The value of Scotch whisky exports rose to a record high last year, backed by booming sales in countries such as Taiwan and India which helped offset concerns over tariffs and the uncertainty caused by Brexit.
Overseas sales of Scotch whisky rose more than 4% to 4.9 billion pounds ($6.3 billion) in 2019.
The United States was the most valuable destination for Scotch, rising 2.8% to 1.1 billion pounds, even as tariffs on single malts and some liqueurs were introduced in October.
The United States announced last year it was imposing 25% duties on a range of European products, including Scotch whisky as punishment for illegal EU aircraft subsidies.
The Scotch Whisky Association (SWA) said that move had resulted in exports to the United States dropping by a quarter in the final three months of 2019, compared with the previous year.
“The tariffs are hitting producers hard, particularly small distillers,” SWA Chief Executive Karen Betts said in a statement.
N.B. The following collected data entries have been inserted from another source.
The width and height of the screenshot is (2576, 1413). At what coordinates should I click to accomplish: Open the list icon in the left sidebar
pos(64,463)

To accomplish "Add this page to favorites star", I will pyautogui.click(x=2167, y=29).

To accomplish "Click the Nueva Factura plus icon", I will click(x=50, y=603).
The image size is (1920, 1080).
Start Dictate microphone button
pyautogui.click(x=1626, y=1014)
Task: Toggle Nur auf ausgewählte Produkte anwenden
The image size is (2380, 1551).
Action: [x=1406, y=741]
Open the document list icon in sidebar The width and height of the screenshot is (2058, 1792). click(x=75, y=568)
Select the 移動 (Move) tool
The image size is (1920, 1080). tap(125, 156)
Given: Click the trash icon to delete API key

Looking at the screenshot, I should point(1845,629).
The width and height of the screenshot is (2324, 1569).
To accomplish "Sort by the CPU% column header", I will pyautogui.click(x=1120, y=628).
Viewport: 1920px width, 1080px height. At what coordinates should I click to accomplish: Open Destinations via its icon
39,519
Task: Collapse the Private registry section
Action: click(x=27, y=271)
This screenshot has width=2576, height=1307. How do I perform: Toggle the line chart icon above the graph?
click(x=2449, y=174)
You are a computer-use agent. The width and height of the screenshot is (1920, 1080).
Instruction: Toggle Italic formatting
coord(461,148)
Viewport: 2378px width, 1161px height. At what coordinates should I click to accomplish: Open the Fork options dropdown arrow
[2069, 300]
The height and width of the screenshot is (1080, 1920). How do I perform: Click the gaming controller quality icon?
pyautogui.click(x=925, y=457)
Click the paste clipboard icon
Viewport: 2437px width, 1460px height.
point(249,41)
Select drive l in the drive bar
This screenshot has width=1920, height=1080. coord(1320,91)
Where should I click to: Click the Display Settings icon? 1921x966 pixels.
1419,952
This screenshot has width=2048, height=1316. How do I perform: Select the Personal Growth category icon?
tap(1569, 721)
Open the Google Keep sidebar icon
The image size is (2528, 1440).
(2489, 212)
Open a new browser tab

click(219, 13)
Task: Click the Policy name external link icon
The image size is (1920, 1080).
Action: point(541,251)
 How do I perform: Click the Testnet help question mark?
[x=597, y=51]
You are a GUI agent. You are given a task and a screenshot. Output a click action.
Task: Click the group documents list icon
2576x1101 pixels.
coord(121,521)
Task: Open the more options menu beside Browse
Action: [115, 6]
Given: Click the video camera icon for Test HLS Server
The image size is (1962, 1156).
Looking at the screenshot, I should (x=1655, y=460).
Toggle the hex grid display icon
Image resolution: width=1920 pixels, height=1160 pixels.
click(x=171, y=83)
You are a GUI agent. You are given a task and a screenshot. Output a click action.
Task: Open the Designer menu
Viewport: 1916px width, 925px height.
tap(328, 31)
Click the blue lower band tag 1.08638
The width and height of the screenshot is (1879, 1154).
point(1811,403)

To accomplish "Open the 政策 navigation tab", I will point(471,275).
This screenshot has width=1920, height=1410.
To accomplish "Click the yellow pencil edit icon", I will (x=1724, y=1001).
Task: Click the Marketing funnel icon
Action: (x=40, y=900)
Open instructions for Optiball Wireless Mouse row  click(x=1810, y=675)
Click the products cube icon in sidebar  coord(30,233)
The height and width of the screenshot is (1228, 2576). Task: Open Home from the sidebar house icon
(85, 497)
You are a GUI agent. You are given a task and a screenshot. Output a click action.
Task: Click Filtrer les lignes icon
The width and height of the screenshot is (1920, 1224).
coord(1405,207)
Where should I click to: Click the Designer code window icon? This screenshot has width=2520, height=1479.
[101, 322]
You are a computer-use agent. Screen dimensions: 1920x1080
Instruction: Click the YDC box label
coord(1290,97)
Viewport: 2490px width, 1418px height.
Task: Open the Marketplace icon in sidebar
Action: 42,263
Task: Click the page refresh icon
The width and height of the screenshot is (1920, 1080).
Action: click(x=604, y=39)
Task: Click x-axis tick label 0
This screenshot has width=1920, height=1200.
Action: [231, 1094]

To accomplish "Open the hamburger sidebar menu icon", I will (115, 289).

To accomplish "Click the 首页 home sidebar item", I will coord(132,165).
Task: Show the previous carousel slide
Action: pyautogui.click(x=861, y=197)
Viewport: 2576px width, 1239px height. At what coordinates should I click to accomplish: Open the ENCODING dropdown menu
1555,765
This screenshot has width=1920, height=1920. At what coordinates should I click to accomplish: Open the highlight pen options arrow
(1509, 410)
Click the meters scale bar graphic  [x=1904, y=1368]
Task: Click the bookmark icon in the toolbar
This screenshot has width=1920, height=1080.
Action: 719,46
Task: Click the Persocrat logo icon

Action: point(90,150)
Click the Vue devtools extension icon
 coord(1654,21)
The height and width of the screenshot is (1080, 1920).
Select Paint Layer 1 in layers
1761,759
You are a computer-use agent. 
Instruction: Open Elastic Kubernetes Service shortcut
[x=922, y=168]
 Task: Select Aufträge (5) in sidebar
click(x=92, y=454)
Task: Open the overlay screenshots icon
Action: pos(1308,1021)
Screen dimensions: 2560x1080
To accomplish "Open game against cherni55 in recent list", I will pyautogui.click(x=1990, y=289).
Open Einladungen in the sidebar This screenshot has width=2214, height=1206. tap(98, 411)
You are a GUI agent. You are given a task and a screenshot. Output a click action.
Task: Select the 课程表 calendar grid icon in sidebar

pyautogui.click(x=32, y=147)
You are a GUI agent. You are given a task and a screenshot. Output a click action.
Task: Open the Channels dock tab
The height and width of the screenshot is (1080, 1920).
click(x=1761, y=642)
“Some are now asking themselves how they can continue exporting to the U.S, whether they can build up alternative markets which is not something that can be done quickly, and if not how their businesses will cope.”
A UK government spokesman said the tariffs do not benefit Britain, the European Union or the United States.
“We have raised the issue at the highest levels of the US administration, including with the president,” the spokesman said.
Scotch whisky exports to Taiwan rose 22% and to India 19.7% last year.